Exercise instructions:
a - In the asylum history text, in what year was William Scrivener found dead at Lincoln Asylum?
b - Using the asylum history text, decide whether each statement agrees with it. Give yes or no, and quote the words that decide it.
(i) Galvanism applied electric current to the body to make muscles contract.
(ii) At the Pitié-Salpêtrière University Hospital, the galvanism apparatus calmed the patients.
(iii) William Scrivener was supervised on the night of his death.

Text provided:

In the early 19th century, Dr. Giovanni Aldini experimented with a treatment method known as “galvanism” on the human subject at the Pitié-Salpêtrière University Hospital.

Galvanism essentially applied electric current to the human or animal body to induce muscular contraction. Aldini had previous success with Luigi Lanzarini, a mental health patient suffering from major depression in Bologna.

Lazarini was cured just several weeks after the first treatment, which included running electricity through his shaved parietal bone.

At the Pitié-Salpêtrière University Hospital, he had limited success – galvanism apparatus agitated the patients. Either way, galvanism would later develop into modern electroconvulsive therapy.

2 /10 The Death Of William Scrivener

Unchecked use of restraints happened not only in the United States but also in England.

In 1829, a patient at Lincoln Asylum (now known as The Lawn) in Lincolnshire named William Scrivener was found dead after being strapped to his bed in a straightjacket. On the night of his death, he was left unsupervised.

Entries shown:

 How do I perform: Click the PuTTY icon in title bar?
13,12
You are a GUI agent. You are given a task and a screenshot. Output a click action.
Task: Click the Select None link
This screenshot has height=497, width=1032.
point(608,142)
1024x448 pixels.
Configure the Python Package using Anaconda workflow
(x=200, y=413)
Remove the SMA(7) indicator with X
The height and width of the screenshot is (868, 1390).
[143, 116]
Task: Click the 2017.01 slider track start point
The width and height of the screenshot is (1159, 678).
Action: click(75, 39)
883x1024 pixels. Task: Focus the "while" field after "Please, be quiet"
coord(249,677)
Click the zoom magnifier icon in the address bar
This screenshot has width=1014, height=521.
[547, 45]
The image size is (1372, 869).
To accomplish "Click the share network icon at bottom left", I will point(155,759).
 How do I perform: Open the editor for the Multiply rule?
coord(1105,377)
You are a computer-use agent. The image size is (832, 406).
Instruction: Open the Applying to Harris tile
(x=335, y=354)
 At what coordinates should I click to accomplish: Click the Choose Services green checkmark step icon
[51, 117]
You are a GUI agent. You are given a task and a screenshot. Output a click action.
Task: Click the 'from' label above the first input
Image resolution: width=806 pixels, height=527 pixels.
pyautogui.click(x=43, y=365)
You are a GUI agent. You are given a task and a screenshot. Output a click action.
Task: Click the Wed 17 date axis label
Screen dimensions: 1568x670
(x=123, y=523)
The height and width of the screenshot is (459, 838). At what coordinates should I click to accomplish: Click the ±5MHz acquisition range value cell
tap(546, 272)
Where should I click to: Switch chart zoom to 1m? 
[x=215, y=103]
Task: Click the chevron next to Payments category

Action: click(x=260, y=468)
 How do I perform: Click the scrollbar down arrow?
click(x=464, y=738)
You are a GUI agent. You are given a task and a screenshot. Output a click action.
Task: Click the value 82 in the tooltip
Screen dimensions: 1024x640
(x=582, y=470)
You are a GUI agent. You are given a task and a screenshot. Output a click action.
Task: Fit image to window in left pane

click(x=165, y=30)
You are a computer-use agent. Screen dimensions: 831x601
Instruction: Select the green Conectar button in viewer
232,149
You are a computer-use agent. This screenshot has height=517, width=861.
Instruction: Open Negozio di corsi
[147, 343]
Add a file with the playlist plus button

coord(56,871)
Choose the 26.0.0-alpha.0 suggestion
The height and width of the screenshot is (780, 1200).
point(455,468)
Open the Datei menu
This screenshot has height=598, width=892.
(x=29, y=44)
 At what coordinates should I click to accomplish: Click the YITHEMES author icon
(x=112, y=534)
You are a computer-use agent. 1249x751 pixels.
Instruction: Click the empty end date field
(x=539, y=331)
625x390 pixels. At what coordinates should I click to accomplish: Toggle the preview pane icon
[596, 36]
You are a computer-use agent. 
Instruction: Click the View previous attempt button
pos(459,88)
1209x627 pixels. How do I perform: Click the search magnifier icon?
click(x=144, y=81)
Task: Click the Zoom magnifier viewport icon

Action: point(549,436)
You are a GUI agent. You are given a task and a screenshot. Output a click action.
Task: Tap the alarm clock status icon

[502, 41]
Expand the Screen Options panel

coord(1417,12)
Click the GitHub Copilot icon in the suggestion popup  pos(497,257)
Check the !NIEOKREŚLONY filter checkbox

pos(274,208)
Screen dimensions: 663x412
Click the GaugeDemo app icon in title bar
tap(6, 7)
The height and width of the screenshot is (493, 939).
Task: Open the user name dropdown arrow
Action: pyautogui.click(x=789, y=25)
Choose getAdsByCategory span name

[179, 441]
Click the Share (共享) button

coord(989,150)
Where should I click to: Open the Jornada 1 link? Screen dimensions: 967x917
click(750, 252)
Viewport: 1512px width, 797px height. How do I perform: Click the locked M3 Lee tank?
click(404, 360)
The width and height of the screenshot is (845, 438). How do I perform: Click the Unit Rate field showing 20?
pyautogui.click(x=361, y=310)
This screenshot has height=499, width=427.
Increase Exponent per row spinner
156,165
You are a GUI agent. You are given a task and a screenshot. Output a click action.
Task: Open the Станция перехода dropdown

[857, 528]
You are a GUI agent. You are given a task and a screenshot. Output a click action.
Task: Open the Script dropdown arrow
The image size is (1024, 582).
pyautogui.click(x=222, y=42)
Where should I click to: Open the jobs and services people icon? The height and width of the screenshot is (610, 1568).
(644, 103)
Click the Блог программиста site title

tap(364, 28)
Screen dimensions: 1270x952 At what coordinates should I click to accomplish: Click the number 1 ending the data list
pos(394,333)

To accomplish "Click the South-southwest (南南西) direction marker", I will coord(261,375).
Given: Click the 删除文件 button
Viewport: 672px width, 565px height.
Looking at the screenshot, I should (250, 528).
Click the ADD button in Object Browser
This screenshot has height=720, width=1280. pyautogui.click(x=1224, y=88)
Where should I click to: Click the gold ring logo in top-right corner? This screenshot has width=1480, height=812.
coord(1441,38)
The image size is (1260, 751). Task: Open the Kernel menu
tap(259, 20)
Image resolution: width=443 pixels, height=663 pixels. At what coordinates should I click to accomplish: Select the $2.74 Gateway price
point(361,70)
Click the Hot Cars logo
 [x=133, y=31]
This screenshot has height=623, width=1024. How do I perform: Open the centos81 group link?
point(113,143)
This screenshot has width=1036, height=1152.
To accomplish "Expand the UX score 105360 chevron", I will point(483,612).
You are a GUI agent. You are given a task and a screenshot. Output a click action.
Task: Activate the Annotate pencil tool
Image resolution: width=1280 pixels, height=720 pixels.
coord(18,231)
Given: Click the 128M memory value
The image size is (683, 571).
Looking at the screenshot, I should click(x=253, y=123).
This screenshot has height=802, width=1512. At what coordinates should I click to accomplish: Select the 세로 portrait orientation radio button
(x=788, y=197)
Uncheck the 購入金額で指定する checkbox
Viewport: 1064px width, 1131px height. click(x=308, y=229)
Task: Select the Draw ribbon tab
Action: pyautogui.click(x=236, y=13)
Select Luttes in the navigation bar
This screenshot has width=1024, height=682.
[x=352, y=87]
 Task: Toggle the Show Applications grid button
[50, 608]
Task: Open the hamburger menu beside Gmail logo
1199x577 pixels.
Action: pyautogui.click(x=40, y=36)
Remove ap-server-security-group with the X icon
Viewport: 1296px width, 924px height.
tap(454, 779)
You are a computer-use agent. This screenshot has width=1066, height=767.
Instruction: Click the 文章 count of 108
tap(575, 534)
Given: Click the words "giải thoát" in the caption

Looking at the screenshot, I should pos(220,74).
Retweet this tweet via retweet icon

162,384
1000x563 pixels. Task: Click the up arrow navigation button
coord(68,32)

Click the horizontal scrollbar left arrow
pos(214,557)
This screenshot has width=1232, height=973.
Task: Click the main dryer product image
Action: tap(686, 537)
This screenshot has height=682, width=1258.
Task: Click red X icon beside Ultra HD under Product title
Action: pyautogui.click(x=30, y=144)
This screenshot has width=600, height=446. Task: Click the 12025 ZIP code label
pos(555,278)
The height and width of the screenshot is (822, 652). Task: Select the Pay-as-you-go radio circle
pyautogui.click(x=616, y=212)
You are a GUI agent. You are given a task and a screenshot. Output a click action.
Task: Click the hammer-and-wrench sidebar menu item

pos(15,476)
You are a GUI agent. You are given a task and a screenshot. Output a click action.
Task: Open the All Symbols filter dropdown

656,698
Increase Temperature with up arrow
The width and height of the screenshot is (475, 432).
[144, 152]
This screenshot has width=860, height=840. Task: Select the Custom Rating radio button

Solution set:
a - 1829

b -
(i) Yes: "applied electric current to the human or animal body to induce muscular contraction"
(ii) No: "galvanism apparatus agitated the patients"
(iii) No: "he was left unsupervised"